* **Data listing**:
- - - - -

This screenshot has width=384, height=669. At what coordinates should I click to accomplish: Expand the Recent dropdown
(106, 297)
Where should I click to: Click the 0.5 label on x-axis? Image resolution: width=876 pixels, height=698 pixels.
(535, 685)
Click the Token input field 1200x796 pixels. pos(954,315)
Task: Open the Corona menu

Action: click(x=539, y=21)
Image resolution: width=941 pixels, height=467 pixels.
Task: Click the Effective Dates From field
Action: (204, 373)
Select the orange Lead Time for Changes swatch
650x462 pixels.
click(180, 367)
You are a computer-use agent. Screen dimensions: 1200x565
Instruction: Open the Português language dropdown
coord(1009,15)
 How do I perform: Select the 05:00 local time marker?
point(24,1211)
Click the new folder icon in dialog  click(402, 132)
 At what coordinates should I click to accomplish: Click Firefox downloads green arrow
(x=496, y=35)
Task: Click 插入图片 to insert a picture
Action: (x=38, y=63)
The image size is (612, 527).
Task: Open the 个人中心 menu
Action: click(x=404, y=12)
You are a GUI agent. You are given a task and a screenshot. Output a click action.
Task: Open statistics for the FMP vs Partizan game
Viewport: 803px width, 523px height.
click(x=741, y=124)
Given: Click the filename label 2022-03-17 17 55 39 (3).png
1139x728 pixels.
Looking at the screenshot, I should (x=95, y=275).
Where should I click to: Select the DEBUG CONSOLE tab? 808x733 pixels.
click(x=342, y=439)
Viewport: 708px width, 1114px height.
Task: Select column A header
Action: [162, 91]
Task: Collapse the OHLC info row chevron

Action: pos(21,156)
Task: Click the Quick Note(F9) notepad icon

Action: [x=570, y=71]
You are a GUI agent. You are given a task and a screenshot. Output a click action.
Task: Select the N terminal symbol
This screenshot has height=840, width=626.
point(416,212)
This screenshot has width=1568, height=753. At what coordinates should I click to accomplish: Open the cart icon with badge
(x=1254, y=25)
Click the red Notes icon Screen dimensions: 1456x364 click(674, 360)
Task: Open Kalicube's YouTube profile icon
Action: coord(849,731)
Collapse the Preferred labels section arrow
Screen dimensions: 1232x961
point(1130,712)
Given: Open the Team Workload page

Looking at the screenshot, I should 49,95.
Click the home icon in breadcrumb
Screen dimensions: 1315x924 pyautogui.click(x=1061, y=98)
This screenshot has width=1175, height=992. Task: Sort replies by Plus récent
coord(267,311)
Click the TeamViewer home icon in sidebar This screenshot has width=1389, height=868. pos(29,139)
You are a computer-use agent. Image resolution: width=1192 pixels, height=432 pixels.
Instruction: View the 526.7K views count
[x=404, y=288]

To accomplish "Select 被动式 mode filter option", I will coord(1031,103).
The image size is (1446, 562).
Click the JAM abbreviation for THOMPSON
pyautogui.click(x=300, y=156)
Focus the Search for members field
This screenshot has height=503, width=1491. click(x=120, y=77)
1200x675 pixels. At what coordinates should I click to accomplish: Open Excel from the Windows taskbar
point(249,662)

- - - - -

* **What you are asked to do**: If a line in the records holds the string "computer", copy it.

* **Solution for this task**:
You are a computer-use agent. Screen dimensions: 1200x565
You are a computer-use agent. Image resolution: width=1192 pixels, height=432 pixels.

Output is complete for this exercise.